WHAT IS EXPECTED
Please retype every one of the records below line for line, keeping each character unchanged.

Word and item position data
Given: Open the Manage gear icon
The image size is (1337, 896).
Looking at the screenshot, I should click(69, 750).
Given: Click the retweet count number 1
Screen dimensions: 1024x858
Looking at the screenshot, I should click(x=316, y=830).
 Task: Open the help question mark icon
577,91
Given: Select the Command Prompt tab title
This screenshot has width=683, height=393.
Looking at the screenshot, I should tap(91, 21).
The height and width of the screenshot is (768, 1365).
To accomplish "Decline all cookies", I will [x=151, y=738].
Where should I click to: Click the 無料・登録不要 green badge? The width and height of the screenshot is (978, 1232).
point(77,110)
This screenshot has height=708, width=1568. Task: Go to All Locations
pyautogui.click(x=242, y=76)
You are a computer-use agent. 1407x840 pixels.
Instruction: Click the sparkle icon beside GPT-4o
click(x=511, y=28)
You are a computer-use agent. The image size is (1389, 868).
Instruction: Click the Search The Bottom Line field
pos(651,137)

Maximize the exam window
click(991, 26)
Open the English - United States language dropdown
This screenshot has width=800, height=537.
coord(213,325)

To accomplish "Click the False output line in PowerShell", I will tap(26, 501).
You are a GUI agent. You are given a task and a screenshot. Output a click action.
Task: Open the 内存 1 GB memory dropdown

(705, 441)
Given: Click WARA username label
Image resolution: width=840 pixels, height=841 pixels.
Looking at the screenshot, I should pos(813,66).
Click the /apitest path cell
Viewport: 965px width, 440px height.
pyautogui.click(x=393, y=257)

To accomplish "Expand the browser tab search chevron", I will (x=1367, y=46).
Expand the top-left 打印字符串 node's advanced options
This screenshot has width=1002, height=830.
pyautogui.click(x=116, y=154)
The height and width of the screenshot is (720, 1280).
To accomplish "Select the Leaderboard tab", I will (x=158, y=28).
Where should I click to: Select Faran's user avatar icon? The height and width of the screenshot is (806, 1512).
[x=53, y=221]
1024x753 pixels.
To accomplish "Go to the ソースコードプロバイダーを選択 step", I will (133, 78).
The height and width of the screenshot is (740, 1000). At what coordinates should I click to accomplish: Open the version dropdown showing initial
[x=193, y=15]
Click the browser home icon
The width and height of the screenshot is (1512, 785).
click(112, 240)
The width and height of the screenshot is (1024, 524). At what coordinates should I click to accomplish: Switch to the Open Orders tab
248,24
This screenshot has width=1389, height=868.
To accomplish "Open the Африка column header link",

SOLVED PROBLEM
Given: Open the Manage gear icon
The image size is (1337, 896).
Looking at the screenshot, I should click(69, 750).
Given: Click the retweet count number 1
Screen dimensions: 1024x858
Looking at the screenshot, I should click(x=316, y=830).
 Task: Open the help question mark icon
577,91
Given: Select the Command Prompt tab title
This screenshot has width=683, height=393.
Looking at the screenshot, I should tap(91, 21).
The height and width of the screenshot is (768, 1365).
To accomplish "Decline all cookies", I will [x=151, y=738].
Where should I click to: Click the 無料・登録不要 green badge? The width and height of the screenshot is (978, 1232).
point(77,110)
This screenshot has height=708, width=1568. Task: Go to All Locations
pyautogui.click(x=242, y=76)
You are a computer-use agent. 1407x840 pixels.
Instruction: Click the sparkle icon beside GPT-4o
click(x=511, y=28)
You are a computer-use agent. The image size is (1389, 868).
Instruction: Click the Search The Bottom Line field
pos(651,137)

Maximize the exam window
click(991, 26)
Open the English - United States language dropdown
This screenshot has width=800, height=537.
coord(213,325)

To accomplish "Click the False output line in PowerShell", I will tap(26, 501).
You are a GUI agent. You are given a task and a screenshot. Output a click action.
Task: Open the 内存 1 GB memory dropdown

(705, 441)
Given: Click WARA username label
Image resolution: width=840 pixels, height=841 pixels.
Looking at the screenshot, I should pos(813,66).
Click the /apitest path cell
Viewport: 965px width, 440px height.
pyautogui.click(x=393, y=257)

To accomplish "Expand the browser tab search chevron", I will (x=1367, y=46).
Expand the top-left 打印字符串 node's advanced options
This screenshot has width=1002, height=830.
pyautogui.click(x=116, y=154)
The height and width of the screenshot is (720, 1280).
To accomplish "Select the Leaderboard tab", I will (x=158, y=28).
Where should I click to: Select Faran's user avatar icon? The height and width of the screenshot is (806, 1512).
[x=53, y=221]
1024x753 pixels.
To accomplish "Go to the ソースコードプロバイダーを選択 step", I will (133, 78).
The height and width of the screenshot is (740, 1000). At what coordinates should I click to accomplish: Open the version dropdown showing initial
[x=193, y=15]
Click the browser home icon
The width and height of the screenshot is (1512, 785).
click(112, 240)
The width and height of the screenshot is (1024, 524). At what coordinates should I click to accomplish: Switch to the Open Orders tab
248,24
This screenshot has width=1389, height=868.
To accomplish "Open the Африка column header link",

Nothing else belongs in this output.